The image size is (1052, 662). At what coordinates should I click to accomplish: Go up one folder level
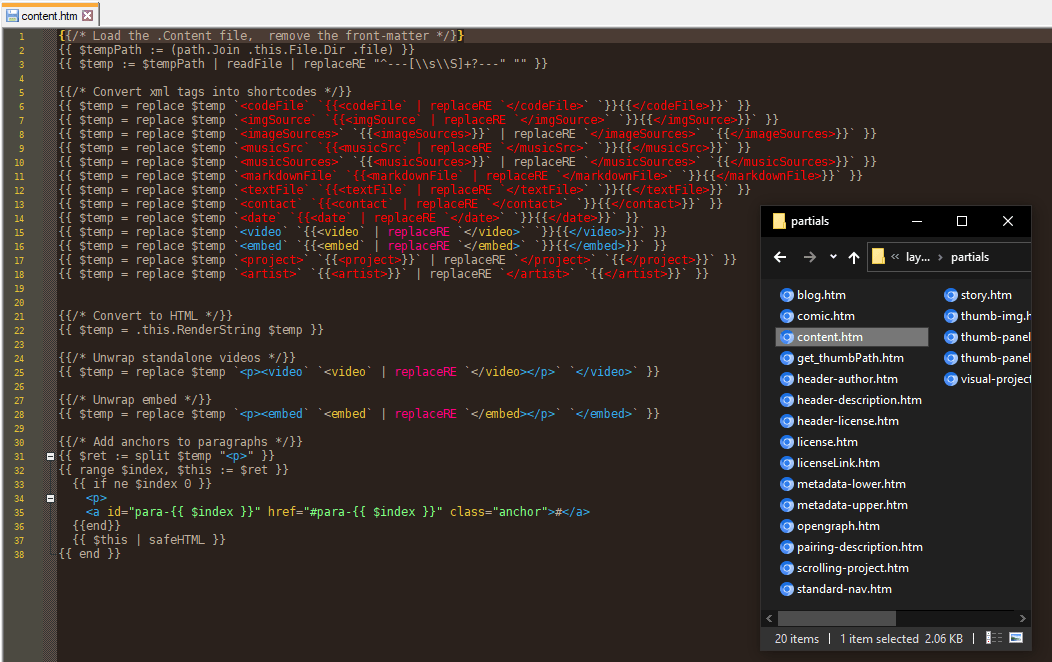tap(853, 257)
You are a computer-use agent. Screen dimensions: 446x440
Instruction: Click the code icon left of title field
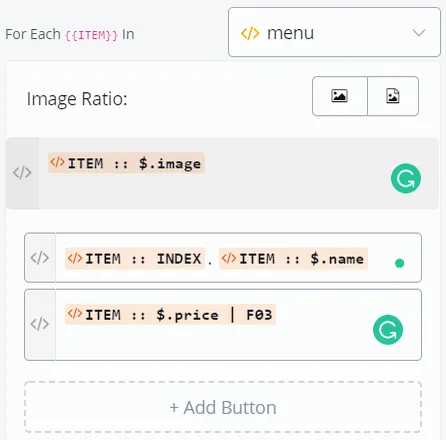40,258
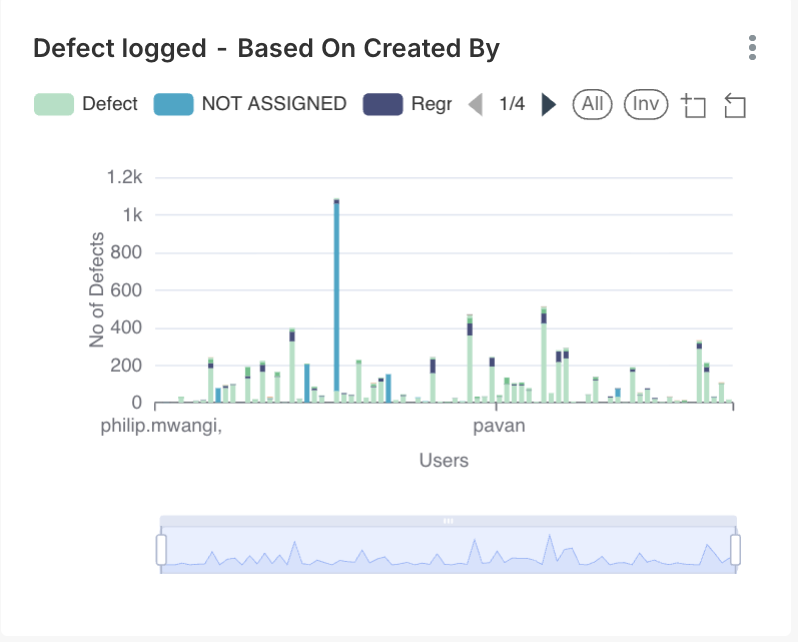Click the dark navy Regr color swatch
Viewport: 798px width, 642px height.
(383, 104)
==
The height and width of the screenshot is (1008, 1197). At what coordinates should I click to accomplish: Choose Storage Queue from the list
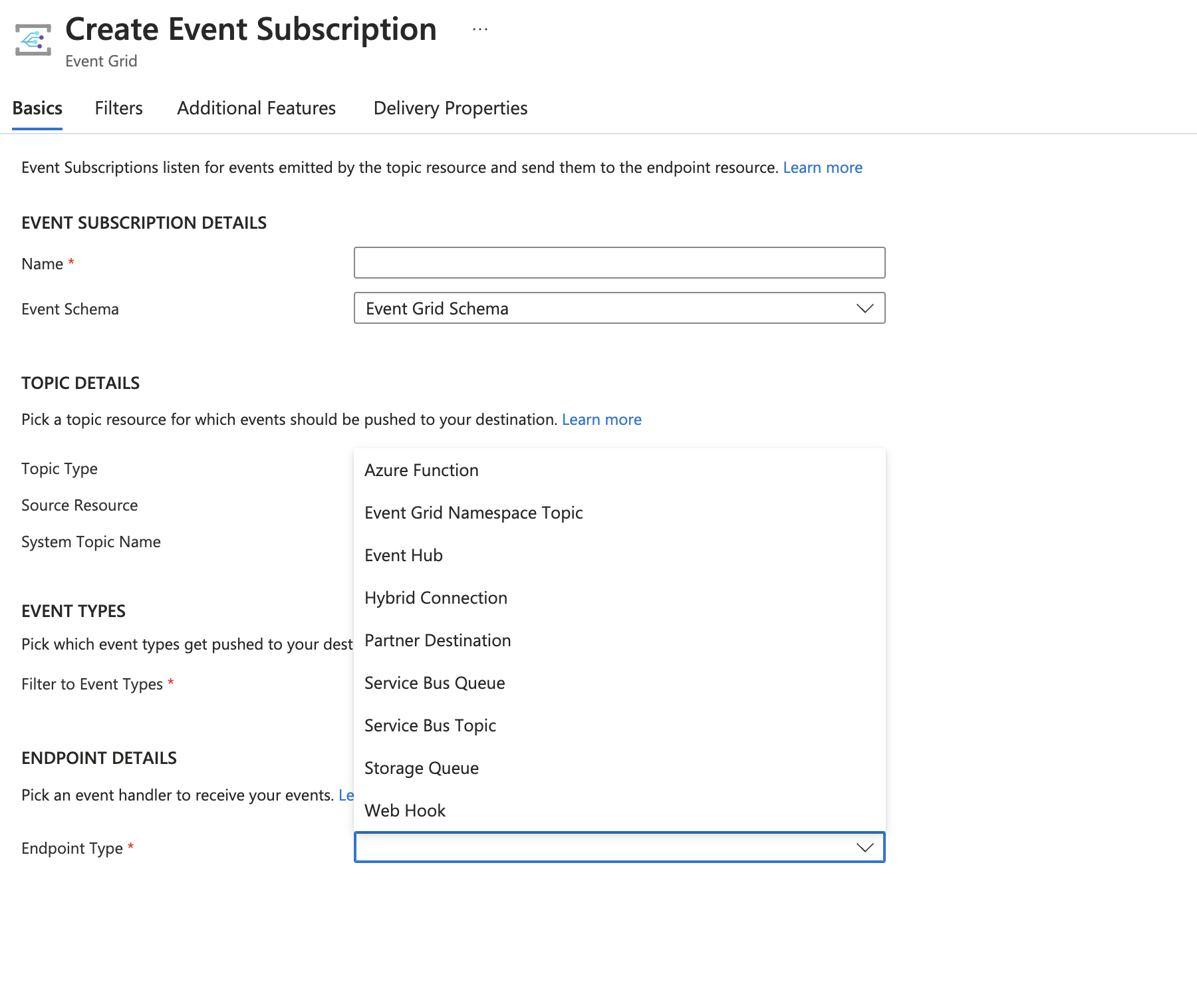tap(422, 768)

[AIM]
Put the lines of the records into a Markdown table with the columns "Row" and "Record line." Begin at the line that contains "The image size", stop after the line that contains "tap(853, 257)", skip any blank lines, and leave the pictures out.

[ANSWER FOR THE TASK]
| Row | Record line |
|---|---|
| 1 | The image size is (1052, 662). At what coordinates should I click to accomplish: Go up one folder level |
| 2 | tap(853, 257) |